EXERCISE AIM - Repeat exactly the lines of the entries below from the one with "This screenshot has width=953, height=394." through the one with "Task: Add a new key-value pair", both ends included, and nothing else.

---------------

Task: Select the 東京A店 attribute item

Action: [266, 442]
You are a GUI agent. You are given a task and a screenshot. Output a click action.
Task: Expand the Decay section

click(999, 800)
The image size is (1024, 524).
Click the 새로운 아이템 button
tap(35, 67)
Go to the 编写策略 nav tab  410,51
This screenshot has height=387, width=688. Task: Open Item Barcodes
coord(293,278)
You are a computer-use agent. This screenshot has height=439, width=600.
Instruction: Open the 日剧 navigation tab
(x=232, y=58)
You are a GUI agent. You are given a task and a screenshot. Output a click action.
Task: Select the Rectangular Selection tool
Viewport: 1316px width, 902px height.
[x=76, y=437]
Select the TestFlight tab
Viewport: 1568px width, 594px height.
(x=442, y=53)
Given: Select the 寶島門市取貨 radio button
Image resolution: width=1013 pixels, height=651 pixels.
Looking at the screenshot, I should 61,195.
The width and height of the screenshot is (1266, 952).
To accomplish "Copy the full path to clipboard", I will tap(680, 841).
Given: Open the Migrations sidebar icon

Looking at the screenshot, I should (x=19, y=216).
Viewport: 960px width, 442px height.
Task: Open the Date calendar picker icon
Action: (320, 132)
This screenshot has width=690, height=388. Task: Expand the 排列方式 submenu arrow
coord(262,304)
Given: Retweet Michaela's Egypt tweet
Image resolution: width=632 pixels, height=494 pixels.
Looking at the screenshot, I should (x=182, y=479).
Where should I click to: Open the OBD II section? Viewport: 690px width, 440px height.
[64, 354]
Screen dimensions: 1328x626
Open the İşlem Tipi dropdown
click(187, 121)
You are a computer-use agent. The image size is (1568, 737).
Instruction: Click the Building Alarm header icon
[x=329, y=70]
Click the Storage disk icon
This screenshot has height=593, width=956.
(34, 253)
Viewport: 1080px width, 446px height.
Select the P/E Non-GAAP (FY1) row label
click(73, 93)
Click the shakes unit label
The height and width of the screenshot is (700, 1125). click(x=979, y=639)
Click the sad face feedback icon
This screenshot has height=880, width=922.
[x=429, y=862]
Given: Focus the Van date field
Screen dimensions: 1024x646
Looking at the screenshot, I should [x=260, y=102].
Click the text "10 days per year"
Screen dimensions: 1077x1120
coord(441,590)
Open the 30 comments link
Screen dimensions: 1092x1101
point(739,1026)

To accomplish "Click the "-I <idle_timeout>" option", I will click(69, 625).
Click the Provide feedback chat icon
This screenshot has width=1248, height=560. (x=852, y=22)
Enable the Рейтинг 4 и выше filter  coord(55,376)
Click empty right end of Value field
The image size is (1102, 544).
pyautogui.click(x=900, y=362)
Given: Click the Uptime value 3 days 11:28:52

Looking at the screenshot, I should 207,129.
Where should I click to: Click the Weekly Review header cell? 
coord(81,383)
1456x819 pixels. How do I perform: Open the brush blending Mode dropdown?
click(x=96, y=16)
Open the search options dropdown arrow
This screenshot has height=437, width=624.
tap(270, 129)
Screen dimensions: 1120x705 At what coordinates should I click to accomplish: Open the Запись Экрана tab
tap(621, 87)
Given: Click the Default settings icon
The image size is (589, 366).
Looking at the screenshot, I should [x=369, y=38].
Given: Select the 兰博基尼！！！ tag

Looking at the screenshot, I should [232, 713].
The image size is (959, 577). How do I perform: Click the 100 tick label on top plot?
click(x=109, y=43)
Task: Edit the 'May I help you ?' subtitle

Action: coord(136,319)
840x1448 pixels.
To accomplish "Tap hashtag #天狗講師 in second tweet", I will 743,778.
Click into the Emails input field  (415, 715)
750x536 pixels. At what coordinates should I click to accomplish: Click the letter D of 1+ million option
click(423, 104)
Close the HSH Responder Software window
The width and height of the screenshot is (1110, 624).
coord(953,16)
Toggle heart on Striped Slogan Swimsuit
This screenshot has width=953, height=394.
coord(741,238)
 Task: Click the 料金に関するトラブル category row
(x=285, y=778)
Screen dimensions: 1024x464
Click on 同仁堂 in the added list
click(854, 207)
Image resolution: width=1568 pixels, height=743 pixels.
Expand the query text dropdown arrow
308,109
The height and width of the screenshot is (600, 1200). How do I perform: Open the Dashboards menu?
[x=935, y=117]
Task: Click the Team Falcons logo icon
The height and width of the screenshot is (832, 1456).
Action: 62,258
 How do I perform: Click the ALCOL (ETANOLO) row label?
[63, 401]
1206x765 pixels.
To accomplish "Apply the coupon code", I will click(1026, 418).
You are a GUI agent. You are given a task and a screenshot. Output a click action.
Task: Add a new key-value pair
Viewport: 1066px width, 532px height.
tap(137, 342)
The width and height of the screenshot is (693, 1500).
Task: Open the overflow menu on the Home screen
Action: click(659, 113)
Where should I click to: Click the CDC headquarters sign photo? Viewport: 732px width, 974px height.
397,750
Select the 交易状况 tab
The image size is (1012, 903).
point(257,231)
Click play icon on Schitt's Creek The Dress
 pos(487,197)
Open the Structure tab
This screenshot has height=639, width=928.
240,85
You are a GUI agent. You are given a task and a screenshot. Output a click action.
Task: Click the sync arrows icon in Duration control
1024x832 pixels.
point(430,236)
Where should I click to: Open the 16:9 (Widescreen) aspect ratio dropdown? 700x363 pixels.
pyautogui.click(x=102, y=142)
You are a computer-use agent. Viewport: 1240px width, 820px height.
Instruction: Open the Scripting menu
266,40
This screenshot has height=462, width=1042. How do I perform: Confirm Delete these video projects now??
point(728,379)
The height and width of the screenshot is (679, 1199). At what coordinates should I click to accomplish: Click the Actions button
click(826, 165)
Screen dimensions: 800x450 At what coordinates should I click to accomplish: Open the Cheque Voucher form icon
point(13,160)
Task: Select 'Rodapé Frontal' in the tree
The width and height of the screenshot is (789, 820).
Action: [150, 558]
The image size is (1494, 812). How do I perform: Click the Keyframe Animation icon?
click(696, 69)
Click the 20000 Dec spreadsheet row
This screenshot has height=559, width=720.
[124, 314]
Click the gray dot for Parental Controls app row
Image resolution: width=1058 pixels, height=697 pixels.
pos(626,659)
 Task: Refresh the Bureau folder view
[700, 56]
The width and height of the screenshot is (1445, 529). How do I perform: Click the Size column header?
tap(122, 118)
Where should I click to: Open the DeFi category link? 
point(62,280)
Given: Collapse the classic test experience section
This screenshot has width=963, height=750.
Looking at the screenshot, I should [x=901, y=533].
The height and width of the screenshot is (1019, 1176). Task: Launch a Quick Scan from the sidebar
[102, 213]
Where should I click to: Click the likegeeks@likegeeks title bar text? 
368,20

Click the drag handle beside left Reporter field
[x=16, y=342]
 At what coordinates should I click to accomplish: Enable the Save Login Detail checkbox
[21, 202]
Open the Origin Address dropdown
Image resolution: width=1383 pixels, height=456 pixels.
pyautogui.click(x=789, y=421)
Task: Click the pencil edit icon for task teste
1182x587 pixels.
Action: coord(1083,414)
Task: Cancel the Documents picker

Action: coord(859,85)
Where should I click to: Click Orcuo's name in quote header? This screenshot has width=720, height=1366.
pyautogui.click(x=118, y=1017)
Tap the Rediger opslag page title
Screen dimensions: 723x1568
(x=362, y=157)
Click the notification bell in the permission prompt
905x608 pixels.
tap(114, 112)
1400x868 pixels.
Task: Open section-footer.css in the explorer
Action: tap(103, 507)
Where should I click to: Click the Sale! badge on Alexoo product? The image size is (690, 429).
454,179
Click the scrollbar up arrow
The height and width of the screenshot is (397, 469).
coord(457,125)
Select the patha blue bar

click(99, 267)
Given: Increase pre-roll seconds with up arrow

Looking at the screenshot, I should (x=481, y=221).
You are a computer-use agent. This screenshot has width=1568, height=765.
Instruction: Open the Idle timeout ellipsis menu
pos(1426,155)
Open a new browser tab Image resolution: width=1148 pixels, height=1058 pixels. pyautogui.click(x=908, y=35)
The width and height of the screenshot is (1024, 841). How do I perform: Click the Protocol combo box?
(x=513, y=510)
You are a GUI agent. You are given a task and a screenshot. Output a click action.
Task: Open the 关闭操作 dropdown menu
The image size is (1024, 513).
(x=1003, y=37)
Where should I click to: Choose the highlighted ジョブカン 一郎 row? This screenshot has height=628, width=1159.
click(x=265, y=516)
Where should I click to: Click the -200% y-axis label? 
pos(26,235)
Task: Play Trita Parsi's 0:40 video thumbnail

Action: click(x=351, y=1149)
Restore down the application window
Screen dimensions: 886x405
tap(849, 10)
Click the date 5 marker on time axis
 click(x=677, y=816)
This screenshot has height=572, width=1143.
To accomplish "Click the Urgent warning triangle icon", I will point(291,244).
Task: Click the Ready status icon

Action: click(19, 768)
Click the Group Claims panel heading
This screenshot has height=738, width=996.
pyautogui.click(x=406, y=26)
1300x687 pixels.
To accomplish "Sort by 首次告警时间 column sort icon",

---------------

EXERCISE RESULT -
This screenshot has width=953, height=394.
coord(741,238)
 Task: Click the 料金に関するトラブル category row
(x=285, y=778)
Screen dimensions: 1024x464
Click on 同仁堂 in the added list
click(854, 207)
Image resolution: width=1568 pixels, height=743 pixels.
Expand the query text dropdown arrow
308,109
The height and width of the screenshot is (600, 1200). How do I perform: Open the Dashboards menu?
[x=935, y=117]
Task: Click the Team Falcons logo icon
The height and width of the screenshot is (832, 1456).
Action: 62,258
 How do I perform: Click the ALCOL (ETANOLO) row label?
[63, 401]
1206x765 pixels.
To accomplish "Apply the coupon code", I will click(1026, 418).
You are a GUI agent. You are given a task and a screenshot. Output a click action.
Task: Add a new key-value pair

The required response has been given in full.